In vista della fase 2, oltre ai tamponi, ritengo che i test sierologici siano un ottimo strumento per mappare i cittadini che sono venuti in contatto con il virus e quindi capire quanto il Covid-19 abbia circolato nella popolazione. Inoltre, questi test sono altresì utili per darci qualche spunto sull’immunità. Ad oggi, non sappiamo quanto l’immunità possa durare, se qualche mese o qualche anno, però l’importante è che con l’immunità si possa arrivare a coprire il tempo che manca allo sviluppo del vaccino”.
Da un punto di vista della comunicazione, ha riscontrato difficoltà?
“Tutti ci siamo dovuti adeguare. Io sono passato dall’essere un medico conosciuto dai colleghi e da pochi altri, all’essere un personaggio pubblico, la cui opinione in merito al virus viene richiesta quotidianamente dalla televisione e dai giornali. È cambiata la mia vita e la mia figura. Personalmente mi riapproprierei molto volentieri del mio passato perché io amo il mio lavoro e vorrei poterlo continuare a fare a tempo pieno.

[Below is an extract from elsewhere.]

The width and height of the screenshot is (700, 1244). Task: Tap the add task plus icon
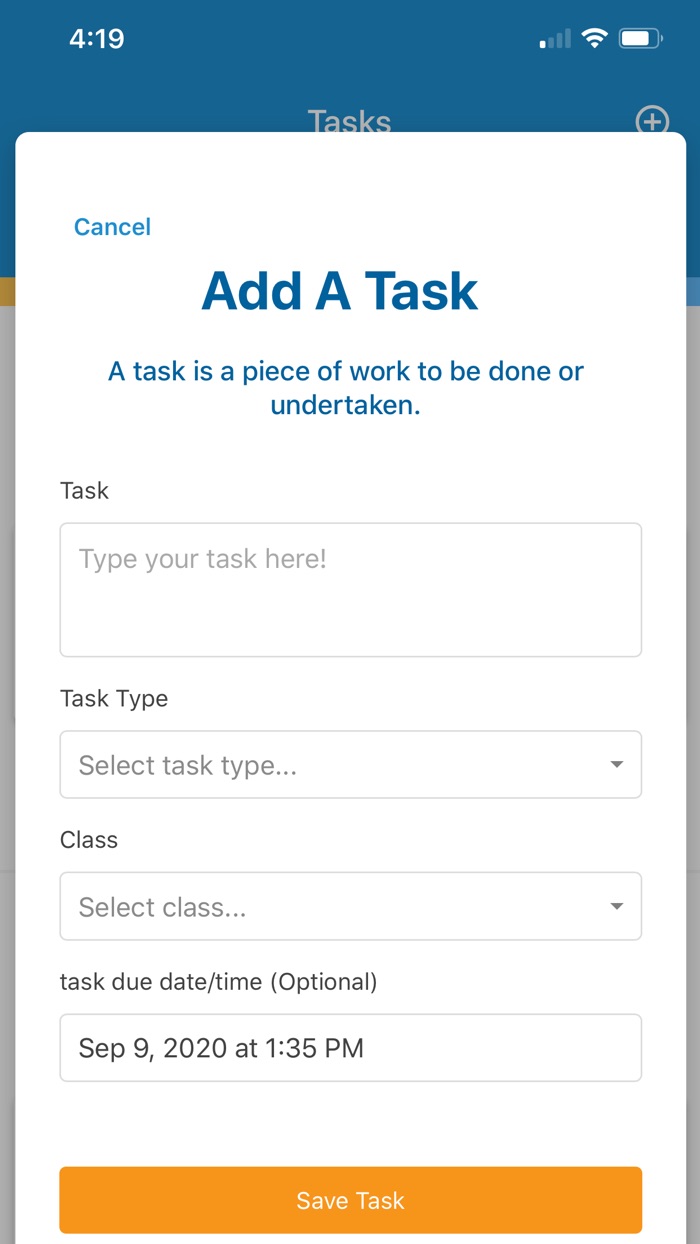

In questi mesi, anche attirandomi tante critiche, ho cercato di avere una comunicazione molto pacata, evitando l’allarmismo e il catastrofismo, che non portano da nessuna parte.
Alla fine credo e spero di aver avuto anche ragione perché questa è un’infezione ad altissima contagiosità, ma a bassa mortalità”.
Oltre ad essere un luminare della medicina italiana, è anche associato AIA. Quanto ha inciso l’arbitraggio sulla sua carriera professionale?
“L’arbitraggio mi ha formato caratterialmente, sotto ogni punto di vista, e questo grazie anche a maestri come Claudio Pieri, che ricordo con grande affetto.
Indossando la divisa ho imparato il rigore e l’osservanza delle regole, che sono indispensabili sia nello studio sia nel lavoro. Inoltre, l’arbitraggio mi ha insegnato a rispettare gli altri e a farmi rispettare, non solo in campo, ma anche nella vita di tutti i giorni.
Quando ho ricoperto il ruolo di primario all’ospedale di Udine, ero molto giovane, non avevo ancora 40 anni e mi sono ritrovato a dover lavorare con persone più anziane di me. È sicuramente merito dell’arbitraggio se sono riuscito a gestire efficacemente i rapporti interpersonali e il mio lavoro.
Sono molto orgoglio di far parte dell’AIA e, a seguito della mia esperienza, ritengo che essere arbitro sia un percorso che tutte le nuove generazioni dovrebbero intraprendere”.